In the contemporary context, the push for incorporating indigenous belief systems into modern governance risks the erosion of rational policy. While recognizing indigenous rights may constitute a necessary correction to historical injustice, the elevating and embedding of spiritual, or mythological, worldviews into policy undermines natural justice and the neutrality of the state.
Pantheistic beliefs have been seeded throughout our laws, and in directives to the various agencies of state, without public consent, with the complicity of a sympathetic media, and with little thought to the precedents this might create. This is enabling agendas that are antithetical to democratic principles. It invites self-interest.
When public policy shifts from being informed by empirical data, to being shaped by cosmological "mythology" or spiritual tradition, evidence based policy is undermined. Universal human rights are marginalised (with the emphasis on universal). Arguments in favour of policy outcomes lose both coherency and legitimacy. The infusion of ancient myths, or indigenous spiritual narratives, in public policy deliberation, undermines confidence in government.
Polices become forever subject to agenda, excessively malleable, and impossible to measure.
This, in turn, and inevitably, produces a cynical, disinterested, and suspicious, citizenry, as the lines between historical fact and story become blurred, and reality and fabrication are merged.
The merging of faith and state, whether through a traditional religious power, like the medieval papacy, or a modern, romanticized approach to indigenous beliefs, corrupts the core function of government. True public policy requires the separation of personal belief, and religious faith, from the public interest, allowing for an evidence-based approach that can change based on new evidence—the opposite of dogma.
A state that cannot separate its public policy from sacred mythology is a state that has lost its ability to think rationally, it has lost its way. This is a recipe for instability, corruption and social unrest. If history teaches anything, it is that the merging of religious systems of belief with the business of the state, always leads to corruption and, if left to its own devices, to persecution.
The domains of religion (faith) and state must each be respected, but they must remain separate, as history so amply testifies. Barely removed from the Papal persecutions of the middle and later middle ages, the American founders knew, as did their populace at large, and as evidenced in the First Amendment Establishment Clause prohibiting a government established religion, the price when religion and state merge.
The covid experience bears ample testimony, as do other "national emergencies", of just how quickly dogma displaces reason, and of how rapidly the agencies of state, and institutions of "reason", can be weaponized.
Further, the Maori and Green Parties are more cults than political parties. That a good number of New Zealanders support these parties is further chilling evidence of the appeal of cultic mysticism over reason, and of its propensity to infect government.
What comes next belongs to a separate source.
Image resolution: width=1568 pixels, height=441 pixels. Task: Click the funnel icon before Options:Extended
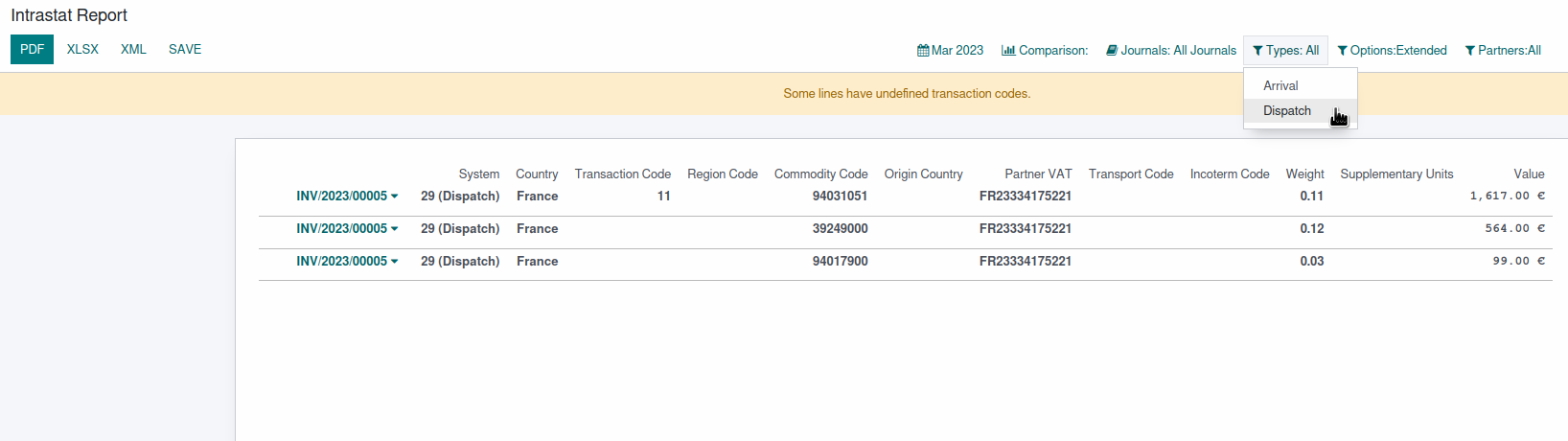click(1343, 51)
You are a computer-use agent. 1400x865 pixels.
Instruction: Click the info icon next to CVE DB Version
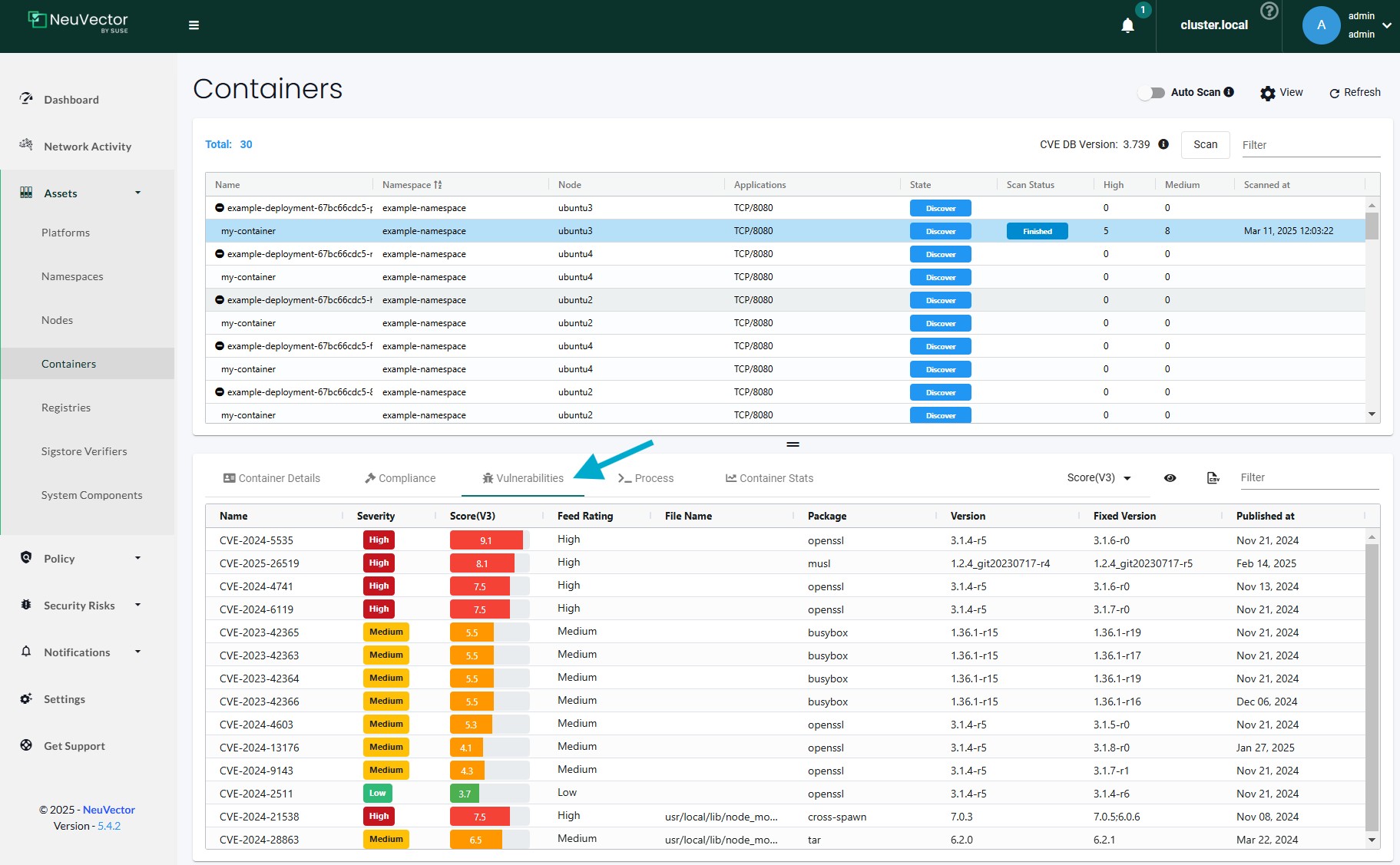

Our government, not alone in the West, is enabling, often through ignorance, inaction, or fear, the progressive erosion of a system of government that, while imperfect, has been demonstrably superior to any alternative history can furnish ... and that saw separation of faith and state as imperative.
We would do well to remember that while history may appear to change, human nature does not, and that reason is a precious gift and and a bulwark against the unimaginable.
Caleb Anderson, a graduate history, economics, psychotherapy and theology, has been an educator for over thirty years, twenty as a school principal.